Central banks have embarked on a low interest rate protocol in the wake of the financial crisis, which has lowered banks’ profitability. In any case, with the recent pick-up in the global economy, central bankers in the U.S., Europe and the U.K. take started slowing down their asset purchase programs or unbiased lifting benchmark rates. This change in strategy if abruptly done or ill-communicated could atom a sell-off in markets as investors quickly change their perspectives. But, as yet, that hasn’t been the happening.
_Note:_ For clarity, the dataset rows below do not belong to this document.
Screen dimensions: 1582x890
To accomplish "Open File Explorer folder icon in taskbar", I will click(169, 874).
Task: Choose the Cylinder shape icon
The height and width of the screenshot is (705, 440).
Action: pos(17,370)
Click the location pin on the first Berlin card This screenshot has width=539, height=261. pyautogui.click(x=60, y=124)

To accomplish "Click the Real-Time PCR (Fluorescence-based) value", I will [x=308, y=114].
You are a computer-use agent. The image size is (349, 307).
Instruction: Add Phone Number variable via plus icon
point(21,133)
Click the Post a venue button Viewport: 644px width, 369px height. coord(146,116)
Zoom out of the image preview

“What gives a lot of comfort to the market is the way communication around this has degenerate and the execution of the shrinkage of the balance sheets is doing very well. As great as they can keep that going, I think we will be fine,” Thiam combined.
Another ongoing issue that could prove beneficial for banks is tax renovate in the U.S. Thiam told CNBC that such plans are positive not purely for the U.S. economy, but also for the banking system.
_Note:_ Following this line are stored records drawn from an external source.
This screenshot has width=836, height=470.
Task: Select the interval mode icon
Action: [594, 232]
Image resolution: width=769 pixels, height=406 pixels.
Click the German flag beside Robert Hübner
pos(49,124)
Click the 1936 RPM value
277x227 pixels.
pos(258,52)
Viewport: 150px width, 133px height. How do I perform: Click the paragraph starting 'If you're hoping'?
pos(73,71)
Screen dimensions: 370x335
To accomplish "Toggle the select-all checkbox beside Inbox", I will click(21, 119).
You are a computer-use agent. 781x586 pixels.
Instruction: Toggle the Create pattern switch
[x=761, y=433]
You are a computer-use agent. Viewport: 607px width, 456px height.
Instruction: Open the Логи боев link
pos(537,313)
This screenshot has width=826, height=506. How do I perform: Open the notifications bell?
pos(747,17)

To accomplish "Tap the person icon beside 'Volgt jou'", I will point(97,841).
“If it goes through it will be a definitive for the U.S. economy, for earnings and therefore positive for banks,” Thiam told CNBC.
“So I over the market is being rational in reacting like this to a potential tax revise,” he added.
Investors have been optimistic, slowly pricing in designs from President Donald Trump to change the tax system in the U.S. One of the most germane aspects of the tax reform is to reduce the corporate tax rate. Trump wants this to be to 20 percent from the current 35 percent, but some lawmakers combat such a significant cut.